Es war einmal. So beginnen für gewöhnlich Märchen. Anlässlich der aktuellen Bundespräsidentenwahl scheint mir dieser Satz auch für eine ÖVP-Grabrede passend.

Es war einmal eine Partei, die ihre Wurzeln tief in der christlichen Tradition des Landes verankert hatte und neben aller bewahrenden Konservativität, weitblickend handelte und das Fundament der 2. Republik (mit-) legte. Es war einmal eine Partei, deren prägende Persönlichkeiten bei Bedarf über Parteigrenzen hinweg pragmatisch und mitunter mutig agierten, man denke nur an die Achse Wallnöfer/Kreisky in der Südtirolfrage. Ja, es war einmal. So ändern sich die Zeiten.

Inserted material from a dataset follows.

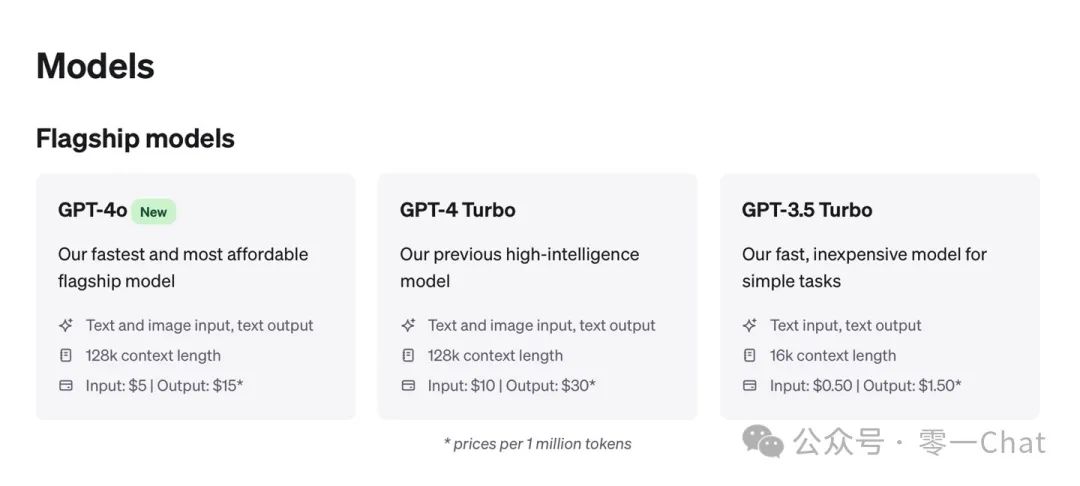Click the sparkle icon in GPT-4o card
This screenshot has height=486, width=1080.
coord(66,325)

Die letzten Mächtigen der Partei hielten lieber in ihren Landespalästen Hof und verliehen der Bezeichnung „Parteifreund“ geradezu lustvoll eine beinahe (?) tödliche Bedeutung. Das Hemd war bekanntlich schon immer näher als der Rock und wenn man im eigenen Bundesland nahezu nach Belieben schalten und walten konnte, waren einem die Niederungen des koalitionären Wiener Parkets keine große Verlockung. Das allgemeine Motto: Sollen sich doch andere darum kümmern, schien zum eigentlichen Parteiprogramm geworden und dementsprechend waren die Erfolge, „bescheiden“.

So bliebt für die Bundespolitik, wenn überhaupt, beim Personal nur noch die zweite Wahl, sofern man dieses nicht ohnehin nach Brüssel weitergereichte. Mit anderen Worten, die ÖVP war über weite Strecken blutleer geworden. Mag sein, dass in Zeiten der Politikverdrossenheit auch andere Parteien über Nachwuchssorgen klagten, aber bei der sich bürgerlich nennenden ÖVP wurden selbst die höchsten Ränge mit, ja, mit Spindelegger, Hahn und Co. besetzt. Dass sich Persönlichkeiten wie Ursula Plassnik und Karlheinz Töchterle in diesem Umfeld nicht unbedingt wohl gefühlt haben dürften und ihren Hut nahmen - verständlich. Übertrieben? Wohl eher nicht, oder hätten Sie dem „Entfesselungskünstler“ Spindelegger die Führung einer Firma oder „Gio“ Hahn die eines Universitätsinstitutes anvertraut? Eben.

Aber es kam wie es kommen musste. Ein Aufbäumen ging durch die Partei und alle Bünde und sonstigen parteiinternen Konglomerate einigten sich - wie gewohnt - auf den kleinsten gemeinsamen Nenner, Reinhold Mitterlehner. Der als Hoffnungsschimmer und Erneuerer angetretene lebenslange Funktionär „Django“ entpuppte sich schnell als „Platzpatrone“ und ließ sich von der ebenfalls siechen SPÖ wie ein Tanzbär durch die Manege führen, von der Bildung bis zum ORF. So endete mit der Bundespräsidentenwahl 2016 nicht nur die Ära Heinz („Klo“) Fischer, sondern auch jene der ÖVP. Ruhe sie in Frieden.

Postscriptum:
Mag sein, dass der unter „Welpenschutz“ (© Spatzenpostleser) stehende Sebastian Kurz eine Wiederbelebung versuchen wird, doch den christlichen Ahnen der Partei entsprechend, sollte er sich nicht an Wundern versuchen. Derart große werden nur einem zugeschrieben. Aber das ist bekanntlich eine andere, heute fast schon vergessene Geschichte.